Todos tenemos un espacio interior que debemos llenar para sentir satisfechas nuestras vidas. Nuestras relaciones físicas -padres, hijos, amistades, músicas, libros... - se traducen en sentimientos con los que llenamos ese espacio.
Cuando desaparece uno de tales elementos nos desestabilizamos y es preciso sustituirlo por otro similar para que nuestra mente coordine bien nuestra personalidad. Pero ¿cómo sustituir a un hijo? ¿Cómo no entender que el hijo es más significativo que el marido, el hermano, el amigo, el amante... con el que tratamos de paliar la ausencia?
Igual ocurre con la amada, el amado. ¿Cómo evitar que la persona desaparecida nos siga doliendo en la sustituida, a pesar de todo y por mucho que aminore nuestro dolor?

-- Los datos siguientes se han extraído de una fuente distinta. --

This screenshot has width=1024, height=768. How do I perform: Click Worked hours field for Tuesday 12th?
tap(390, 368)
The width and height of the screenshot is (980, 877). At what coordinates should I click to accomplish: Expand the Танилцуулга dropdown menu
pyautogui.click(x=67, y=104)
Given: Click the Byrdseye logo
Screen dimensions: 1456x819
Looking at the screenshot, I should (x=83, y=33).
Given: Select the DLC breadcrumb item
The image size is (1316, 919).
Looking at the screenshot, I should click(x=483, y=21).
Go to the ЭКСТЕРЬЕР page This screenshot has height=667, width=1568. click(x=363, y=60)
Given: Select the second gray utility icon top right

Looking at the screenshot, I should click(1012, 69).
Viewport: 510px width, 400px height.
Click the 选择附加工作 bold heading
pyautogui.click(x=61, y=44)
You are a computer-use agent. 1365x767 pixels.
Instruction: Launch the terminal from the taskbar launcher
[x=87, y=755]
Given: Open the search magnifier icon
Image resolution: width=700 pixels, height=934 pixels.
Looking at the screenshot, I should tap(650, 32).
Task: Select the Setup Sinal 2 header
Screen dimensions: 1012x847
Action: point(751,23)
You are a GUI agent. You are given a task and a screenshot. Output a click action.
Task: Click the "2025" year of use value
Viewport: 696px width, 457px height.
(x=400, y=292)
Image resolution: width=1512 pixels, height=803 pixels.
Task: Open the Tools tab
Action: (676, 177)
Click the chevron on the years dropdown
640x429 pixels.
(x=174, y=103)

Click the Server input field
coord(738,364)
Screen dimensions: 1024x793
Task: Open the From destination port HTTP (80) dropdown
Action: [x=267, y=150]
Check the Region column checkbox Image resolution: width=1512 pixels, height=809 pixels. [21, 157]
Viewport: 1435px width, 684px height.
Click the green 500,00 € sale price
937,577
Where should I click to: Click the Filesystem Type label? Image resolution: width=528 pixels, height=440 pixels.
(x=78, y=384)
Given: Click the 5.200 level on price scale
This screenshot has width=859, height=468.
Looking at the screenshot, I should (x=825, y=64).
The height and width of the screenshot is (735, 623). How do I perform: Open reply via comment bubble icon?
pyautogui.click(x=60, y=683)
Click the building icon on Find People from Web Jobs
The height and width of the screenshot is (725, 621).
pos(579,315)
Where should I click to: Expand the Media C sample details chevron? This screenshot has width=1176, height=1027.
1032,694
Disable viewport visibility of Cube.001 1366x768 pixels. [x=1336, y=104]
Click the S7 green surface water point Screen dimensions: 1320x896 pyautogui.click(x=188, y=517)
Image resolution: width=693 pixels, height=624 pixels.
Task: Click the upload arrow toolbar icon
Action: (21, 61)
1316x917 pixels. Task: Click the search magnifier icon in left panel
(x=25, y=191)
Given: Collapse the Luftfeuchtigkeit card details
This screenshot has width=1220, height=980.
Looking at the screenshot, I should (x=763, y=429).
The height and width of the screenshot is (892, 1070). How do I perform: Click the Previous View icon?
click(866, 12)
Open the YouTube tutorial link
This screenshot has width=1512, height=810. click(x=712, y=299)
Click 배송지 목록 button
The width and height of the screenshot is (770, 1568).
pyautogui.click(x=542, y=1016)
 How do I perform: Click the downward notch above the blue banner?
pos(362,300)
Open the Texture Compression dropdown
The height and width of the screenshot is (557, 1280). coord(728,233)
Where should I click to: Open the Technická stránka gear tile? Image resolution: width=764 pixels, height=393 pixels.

El instinto de supervivencia nos empuja a continuar: quien ha sobrevivido a la pérdida -muerte, abandono...- se aferra a cuantos de su alrededor lo comprenden y, entre estos, a aquel que sintoniza más con él. Este, o esta, es consciente de que jamás logrará hacer olvidar al desaparecido; lo asimila y acepta ser un "noble sustituto", un receptor de afectos que no nacen de él ni van dirigidos realmente a él. Pero antes o después se duele de ser más un consuelo que un amor, un objeto que un sujeto. En ese instante puede convertirse en héroe solidario o en villano egoísta.